Friday, January 29, 2016 - 11:45am
Fung Auditorium | Powell-Focht Bioengineering Hall
Drew Hall

Assistant Professor of Electrical & Compute Engineering

University of California, San Diego

Nanoscale Magnets: Enabling Ultrasensitive Point-of-Care Diagnostics

Abstract: 
With increases in healthcare costs, a constantly expanding population, and a limited supply of physicians, radical changes must be made for the healthcare system to remain sustainable. Consumer electronics are ubiquitous and inexpensive today, whereas most medical devices are costly and access is primarily limited to hospitals. A compelling solution to this problem is to alleviate some of the burden on the healthcare system by equipping the general population with tools to make their own diagnoses. This is especially important in developing countries around the world where trained technicians and large centralized laboratories simply do not exist. Just as miniaturization of computers, which once filled large rooms, into the microprocessor revolutionized the computer industry, miniaturization of medical diagnostic tools has the potential to restructure our healthcare system in a similar fashion. The future of basic diagnostic medicine will lie in the hands of individuals. Giant magnetoresistive spin-valve (GMR SV) sensors coupled with magnetic nanotags (MNTs) possess great promise as ultrasensitive biosensors for diagnostics. In this talk, I will describe two platforms built using this technology. The first is an integrated sensor interface for an array of 256 GMR SV biosensors designed in 0.18 μm CMOS. Arranged like an imager, each of the 16 column level readout channels contains an analog front-end and a compact ΣΔ modulator (0.054 mm2) with 84 dB of dynamic range and an input referred noise of 49 nT/√Hz.
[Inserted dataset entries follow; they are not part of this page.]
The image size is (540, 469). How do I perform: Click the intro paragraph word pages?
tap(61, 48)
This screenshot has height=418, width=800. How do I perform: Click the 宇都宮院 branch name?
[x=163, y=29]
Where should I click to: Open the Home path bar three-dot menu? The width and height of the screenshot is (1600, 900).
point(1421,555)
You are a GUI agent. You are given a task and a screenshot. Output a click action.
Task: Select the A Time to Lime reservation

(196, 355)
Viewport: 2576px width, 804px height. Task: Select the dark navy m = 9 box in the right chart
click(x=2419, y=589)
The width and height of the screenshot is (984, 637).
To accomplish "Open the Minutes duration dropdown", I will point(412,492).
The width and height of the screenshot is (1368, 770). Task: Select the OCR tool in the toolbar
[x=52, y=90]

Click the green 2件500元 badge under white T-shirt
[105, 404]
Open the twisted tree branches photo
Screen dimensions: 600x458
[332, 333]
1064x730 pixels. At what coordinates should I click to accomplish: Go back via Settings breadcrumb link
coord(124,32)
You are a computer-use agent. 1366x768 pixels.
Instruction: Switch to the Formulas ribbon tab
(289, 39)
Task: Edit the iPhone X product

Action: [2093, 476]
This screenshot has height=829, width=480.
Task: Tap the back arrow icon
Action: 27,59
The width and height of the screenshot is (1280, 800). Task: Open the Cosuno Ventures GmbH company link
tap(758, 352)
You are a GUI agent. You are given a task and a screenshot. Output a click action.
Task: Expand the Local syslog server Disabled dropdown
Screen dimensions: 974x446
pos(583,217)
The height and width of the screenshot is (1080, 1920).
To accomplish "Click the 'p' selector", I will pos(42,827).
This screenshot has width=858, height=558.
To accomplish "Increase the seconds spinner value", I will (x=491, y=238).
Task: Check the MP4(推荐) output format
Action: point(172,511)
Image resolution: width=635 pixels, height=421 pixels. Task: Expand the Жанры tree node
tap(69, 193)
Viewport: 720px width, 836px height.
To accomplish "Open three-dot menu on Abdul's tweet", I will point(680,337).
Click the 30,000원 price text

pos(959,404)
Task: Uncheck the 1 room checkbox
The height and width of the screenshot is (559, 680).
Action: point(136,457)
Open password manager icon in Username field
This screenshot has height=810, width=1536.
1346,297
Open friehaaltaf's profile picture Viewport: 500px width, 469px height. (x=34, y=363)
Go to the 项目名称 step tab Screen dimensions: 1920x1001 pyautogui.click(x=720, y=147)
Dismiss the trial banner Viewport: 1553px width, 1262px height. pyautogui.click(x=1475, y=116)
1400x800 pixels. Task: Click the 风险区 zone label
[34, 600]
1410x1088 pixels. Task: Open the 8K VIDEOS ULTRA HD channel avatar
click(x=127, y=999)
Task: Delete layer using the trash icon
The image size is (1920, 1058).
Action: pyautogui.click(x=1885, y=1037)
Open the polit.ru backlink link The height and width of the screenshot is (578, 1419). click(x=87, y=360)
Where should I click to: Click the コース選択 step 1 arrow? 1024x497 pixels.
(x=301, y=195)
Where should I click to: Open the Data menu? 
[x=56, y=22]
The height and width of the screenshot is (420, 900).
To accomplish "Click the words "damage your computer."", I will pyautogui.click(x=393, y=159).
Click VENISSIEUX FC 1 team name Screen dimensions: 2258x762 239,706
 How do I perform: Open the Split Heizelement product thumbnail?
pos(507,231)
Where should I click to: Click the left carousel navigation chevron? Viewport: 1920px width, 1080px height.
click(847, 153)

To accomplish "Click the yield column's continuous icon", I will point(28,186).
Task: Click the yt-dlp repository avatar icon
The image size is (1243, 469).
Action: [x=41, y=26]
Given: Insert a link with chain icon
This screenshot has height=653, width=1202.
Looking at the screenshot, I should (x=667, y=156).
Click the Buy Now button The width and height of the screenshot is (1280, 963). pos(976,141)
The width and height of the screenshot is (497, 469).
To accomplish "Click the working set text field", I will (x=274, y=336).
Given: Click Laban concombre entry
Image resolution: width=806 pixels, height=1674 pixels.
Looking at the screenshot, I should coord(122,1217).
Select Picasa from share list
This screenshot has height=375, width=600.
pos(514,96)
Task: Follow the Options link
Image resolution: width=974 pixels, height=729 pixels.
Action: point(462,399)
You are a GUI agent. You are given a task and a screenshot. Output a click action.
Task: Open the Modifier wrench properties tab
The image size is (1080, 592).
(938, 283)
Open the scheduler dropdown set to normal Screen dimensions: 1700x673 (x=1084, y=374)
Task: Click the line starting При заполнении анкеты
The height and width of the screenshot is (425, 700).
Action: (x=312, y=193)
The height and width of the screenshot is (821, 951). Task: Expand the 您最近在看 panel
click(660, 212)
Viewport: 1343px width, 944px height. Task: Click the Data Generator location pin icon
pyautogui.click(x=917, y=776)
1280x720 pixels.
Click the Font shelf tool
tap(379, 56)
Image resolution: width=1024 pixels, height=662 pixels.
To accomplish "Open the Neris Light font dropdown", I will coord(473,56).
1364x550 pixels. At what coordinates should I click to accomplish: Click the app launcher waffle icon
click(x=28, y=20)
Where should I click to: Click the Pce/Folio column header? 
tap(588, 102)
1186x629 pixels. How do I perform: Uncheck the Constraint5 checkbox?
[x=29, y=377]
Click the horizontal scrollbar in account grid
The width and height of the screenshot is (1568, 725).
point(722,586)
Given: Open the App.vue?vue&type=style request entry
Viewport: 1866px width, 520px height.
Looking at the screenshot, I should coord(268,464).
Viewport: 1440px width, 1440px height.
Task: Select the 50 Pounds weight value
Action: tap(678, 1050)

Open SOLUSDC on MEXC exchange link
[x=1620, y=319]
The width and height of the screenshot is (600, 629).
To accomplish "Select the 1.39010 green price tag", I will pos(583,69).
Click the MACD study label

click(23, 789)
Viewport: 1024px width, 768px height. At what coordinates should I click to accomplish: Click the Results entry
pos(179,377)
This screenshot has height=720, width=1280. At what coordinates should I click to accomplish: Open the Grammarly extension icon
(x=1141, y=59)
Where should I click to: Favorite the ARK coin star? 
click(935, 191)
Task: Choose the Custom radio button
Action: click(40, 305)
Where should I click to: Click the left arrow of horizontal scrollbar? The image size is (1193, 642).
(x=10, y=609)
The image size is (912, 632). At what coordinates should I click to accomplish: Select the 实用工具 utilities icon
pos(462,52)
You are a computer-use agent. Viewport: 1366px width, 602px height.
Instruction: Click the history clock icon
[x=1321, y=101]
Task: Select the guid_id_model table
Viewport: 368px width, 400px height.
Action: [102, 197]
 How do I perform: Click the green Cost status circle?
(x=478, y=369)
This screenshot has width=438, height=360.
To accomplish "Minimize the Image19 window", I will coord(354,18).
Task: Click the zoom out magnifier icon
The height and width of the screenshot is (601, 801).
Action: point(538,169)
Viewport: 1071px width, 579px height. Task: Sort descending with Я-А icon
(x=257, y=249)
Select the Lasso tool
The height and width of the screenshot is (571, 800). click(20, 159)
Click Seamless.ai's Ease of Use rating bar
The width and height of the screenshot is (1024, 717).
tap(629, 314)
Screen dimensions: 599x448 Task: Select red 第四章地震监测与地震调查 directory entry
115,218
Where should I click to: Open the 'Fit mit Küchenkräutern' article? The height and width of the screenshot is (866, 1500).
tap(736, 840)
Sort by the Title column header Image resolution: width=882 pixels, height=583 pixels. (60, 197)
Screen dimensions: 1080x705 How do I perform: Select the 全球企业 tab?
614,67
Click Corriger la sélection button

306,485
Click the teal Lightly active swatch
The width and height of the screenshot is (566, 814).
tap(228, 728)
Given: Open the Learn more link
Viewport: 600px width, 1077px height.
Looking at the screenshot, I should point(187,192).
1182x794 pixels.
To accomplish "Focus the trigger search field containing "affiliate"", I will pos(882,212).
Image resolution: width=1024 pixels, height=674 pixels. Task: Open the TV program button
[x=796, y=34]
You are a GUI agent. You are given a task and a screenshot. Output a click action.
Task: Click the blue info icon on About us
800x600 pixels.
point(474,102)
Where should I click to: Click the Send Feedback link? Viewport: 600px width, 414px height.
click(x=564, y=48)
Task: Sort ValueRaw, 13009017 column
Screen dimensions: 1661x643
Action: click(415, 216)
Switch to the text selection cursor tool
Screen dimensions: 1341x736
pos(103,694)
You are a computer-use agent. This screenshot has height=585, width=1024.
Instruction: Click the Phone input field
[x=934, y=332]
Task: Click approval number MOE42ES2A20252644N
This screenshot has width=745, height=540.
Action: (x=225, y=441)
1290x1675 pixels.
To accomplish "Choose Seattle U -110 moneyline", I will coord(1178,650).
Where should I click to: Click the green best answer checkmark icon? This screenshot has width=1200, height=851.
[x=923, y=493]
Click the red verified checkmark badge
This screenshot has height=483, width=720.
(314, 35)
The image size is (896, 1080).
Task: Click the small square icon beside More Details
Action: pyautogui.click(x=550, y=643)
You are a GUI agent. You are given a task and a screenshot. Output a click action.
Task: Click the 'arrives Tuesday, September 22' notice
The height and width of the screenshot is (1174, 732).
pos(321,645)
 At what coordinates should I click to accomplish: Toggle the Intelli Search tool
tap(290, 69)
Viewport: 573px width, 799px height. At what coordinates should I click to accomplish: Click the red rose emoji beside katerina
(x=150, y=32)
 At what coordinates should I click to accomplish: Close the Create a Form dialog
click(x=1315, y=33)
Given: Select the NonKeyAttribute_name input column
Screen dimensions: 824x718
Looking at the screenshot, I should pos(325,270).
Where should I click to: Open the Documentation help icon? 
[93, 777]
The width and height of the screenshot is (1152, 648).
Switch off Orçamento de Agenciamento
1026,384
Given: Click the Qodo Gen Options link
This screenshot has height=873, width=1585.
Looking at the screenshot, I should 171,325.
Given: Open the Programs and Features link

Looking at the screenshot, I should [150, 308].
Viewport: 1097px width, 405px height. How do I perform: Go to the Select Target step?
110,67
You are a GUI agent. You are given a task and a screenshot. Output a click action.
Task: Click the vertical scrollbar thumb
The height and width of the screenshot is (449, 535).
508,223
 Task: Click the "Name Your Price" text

In the second part of the talk, I will show how this system can be miniaturized for point-of-care (POC) diagnostics. This platform, which we call the nanoLAB, addresses the growing need in global health for more sensitive POC testing. We demonstrate state of the art sensitivity with 8-plex detection using a wash-free assay that can be run by anyone, anywhere. This platform was tested and validated using human immunodeficiency virus (HIV) biomarkers with detection down to 50 fM in as little as 15 minutes. Lastly, I will talk about some of our future work on a defect-tolerant design for magnetic tunnel junction (MTJ) sensors.
Bio: 
Dr. Hall received the B.S. degree in computer engineering with honors from the University of Nevada, Las Vegas in 2005 along with M.S. and Ph.D. degrees in electrical engineering from Stanford University in 2008 and 2012, respectively. In the past, he has held internship positions with General Electric, Bentley Nevada Corporation, and National Semiconductor Corporation where he worked on low-power, precision analog circuit design. He worked as a research scientist at the Intel Corporation from 2011 to 2013 in the integrated biosensors laboratory. In 2013, he joined the Jacobs School of Engineering at the University of California, San Diego as an assistant professor in the Department of Electrical and Computer Engineering.  His research interests include bioelectronics, biosensors, analog circuit design, medical electronics, and sensor interfaces. Dr. Hall was the recipient of the 2011 Analog Devices Outstanding Designer Award, won 1st place in both the inaugural international IEEE Change the World Competition and the BME-IDEA invention competition. He is also a Tau Beta Pi fellow.